Erik was sitting at the organ, just looking at the instument, almost in a daze. With wobbly legs, I made my way over to him and quickly sat down before my legs gave out beneath me. He did not turn to look at me, but instead kept his eyes fixed on the wall, remaining in his trance. It was a sight that I did not want to see. I could see the pain in his eyes, threatening to release itself, but I watched with awe as he held it back. Erik seemed like he could always take more than any other human being, but it was far more than he deserved, far more than anyone deserved, yet he carried it.
"What do you want, Little Giry?" he asked, almost coldly. I hated it. I hated how there was suddenly this horrible divide between us and how he kept his interactions with me as limited as possible.

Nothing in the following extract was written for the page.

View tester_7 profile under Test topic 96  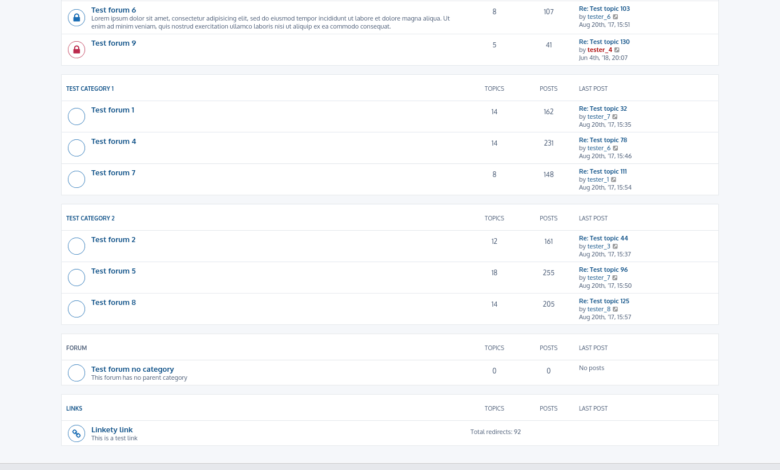tap(598, 278)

"I... I was just..." I wasn't entirely sure how to go about this. Erik was already distant enough as it is and obviously wasn't in the mood to be bothered, but I wanted to know, I needed some questions answered. "Erik, why did you save me?"

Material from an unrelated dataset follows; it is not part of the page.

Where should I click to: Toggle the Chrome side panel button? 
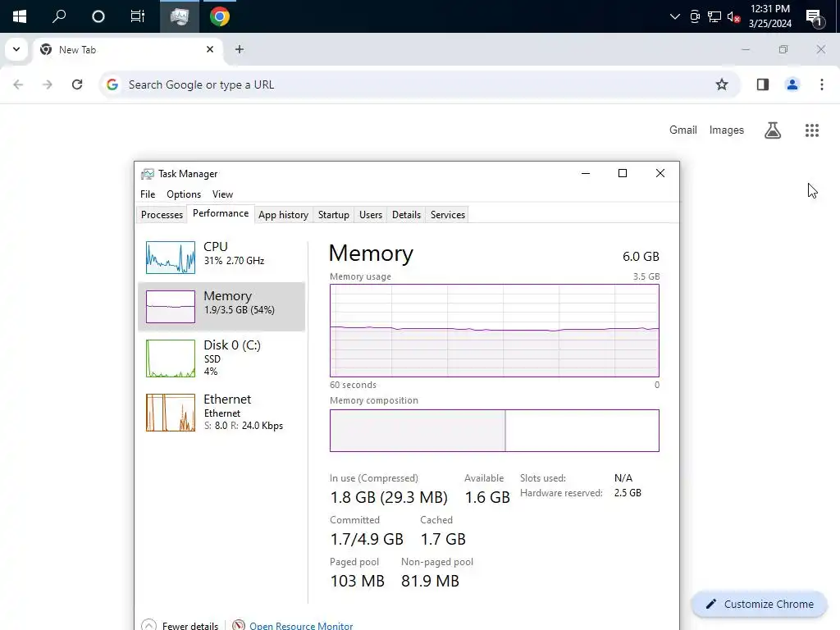(763, 84)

He remained silent for a moment and kept his eyes fixed on a spot on the wall. "I was repaying my debt. That is all."
"What debt?"
"I guess your mother never told you," he said, avoiding my gaze. "When I was younger, I lived in a gypsy camp, used as an attraction in a freak show. Your mother helped me escape and brought me here to live. She saved my life, I saved the life of her only daughter. The debt is repaid. When you have regained your strength, you will leave me."
Instantly an alarm bell went off in my mind when I heard those words. I couldn't leave! Who knows what would happen to me if I went out on those streets again? Hadn't he seen what had nearly happened to me last time I left! I nearly got killed! This was the only home I had left.
"Erik, no," I whispered.
"What did you say?"
"Erik, please, don't make me leave. This is the only place left for me to go."

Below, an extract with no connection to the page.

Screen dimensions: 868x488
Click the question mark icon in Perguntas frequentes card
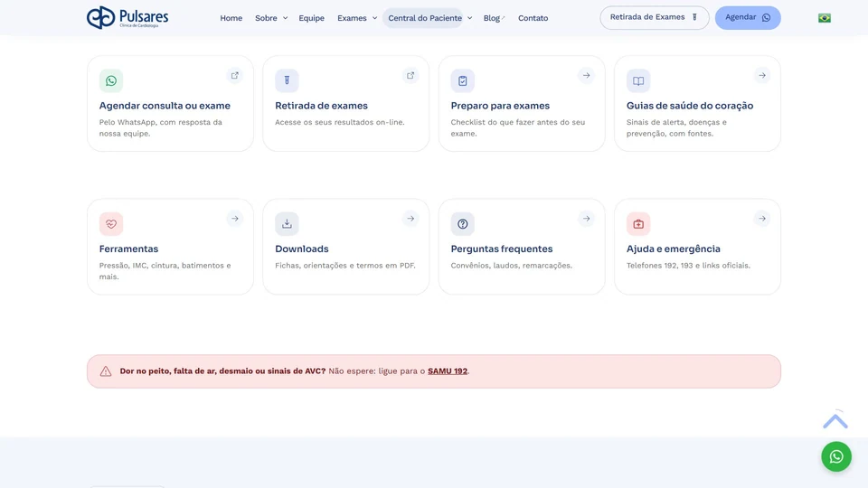click(462, 224)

"Oh, so you want to live here with a monster, don't you Meg!" he growled.
I was a bit surprised. He had not called me 'Little Giry" or 'Little Meg'. He actually called me by my name.
"What do you mean?"
"I would think that you would be a bit smarter than that. You know I'm a bloodthirsty murderer. You've seen my face. Most people would refer to me as the definition of monster!"
"Erik, please listen to me."
"No, there's nothing to talk about! Just leave me in peace!" he stormed off to his room, slamming the door behind him. I hated him when he was like this and I wasn't giving up without a fight.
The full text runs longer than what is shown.